President John Dramani Mahama will break ground on Friday at the Afram Plains for the first of 50 planned Farmer Service Centres, the most concrete infrastructure commitment to emerge from the opening of the maiden Ghana AgroTech Fair 2026 in Accra on Tuesday.
The President disclosed that the first phase of the programme will cover 11 centres, with the groundbreaking at Afram Plains scheduled for March 20. The full 50-centre rollout will target Ghana’s major agricultural production areas across the country.
The centres are designed as one-stop service hubs, providing registered farmers with access to tractors, ploughing, harrowing, transportation, fertilisers and grain shellers, as well as training and agricultural extension services. The model mirrors similar mechanisation service centre programmes that have shown mixed but broadly positive results in other African agricultural economies.

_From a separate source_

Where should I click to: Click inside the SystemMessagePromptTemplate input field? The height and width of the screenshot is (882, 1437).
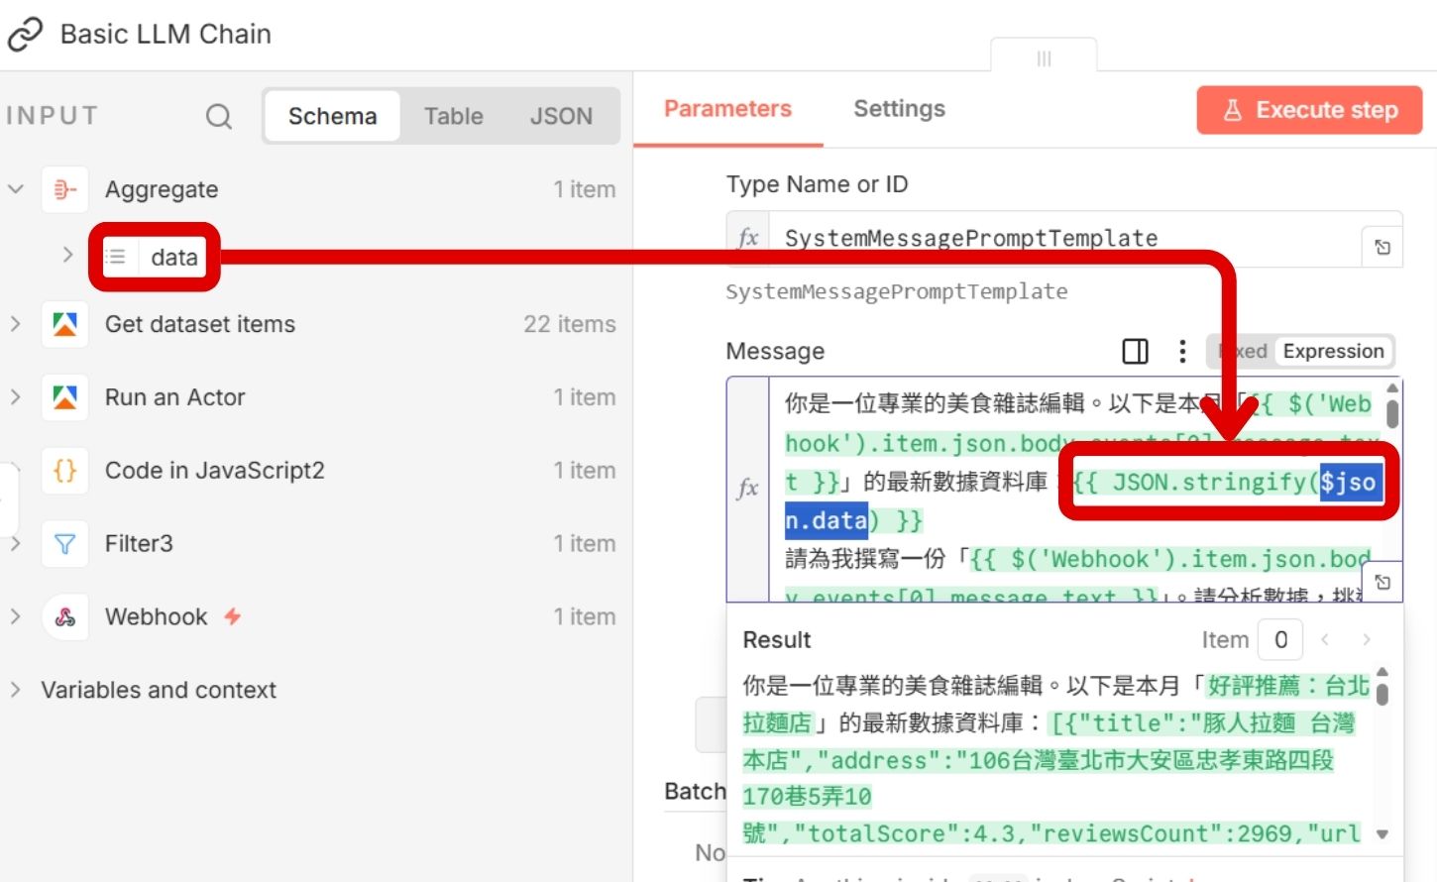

The three-day fair, organised by the Ghana Export-Import Bank (GEXIM) and the Ministry of Trade, Agribusiness and Industry, was opened at Independence Square in Accra on March 17 under the theme “Transforming Agribusiness through Local Innovation and Technology.” It runs until March 19 and brings together farmers, agro-processors, technology developers, investors and policymakers.

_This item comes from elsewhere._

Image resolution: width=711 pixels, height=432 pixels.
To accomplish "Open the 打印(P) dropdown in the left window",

Addressing delegates at the opening, Mahama framed modern agriculture as an industrial rather than a subsistence undertaking. He said government’s vision is a Ghana that produces, processes, exports and consumes what it makes, arguing that the country must reduce dependence on imported agricultural machinery and build domestic capacity to manufacture and scale agritech solutions. He called on financial institutions and investors to treat agribusiness as a viable and scalable sector and urged universities to accelerate the journey from agricultural research to commercial enterprise.
GEXIM Chief Executive Sylvester Mensah said the fair is intended to be a recurring national platform rather than a one-off event, designed to connect farmers, innovators and investors and to turn ideas into profitable business partnerships.
The Afram Plains groundbreaking on Friday will be the first visible test of whether the mechanisation push moves from announcement to implementation.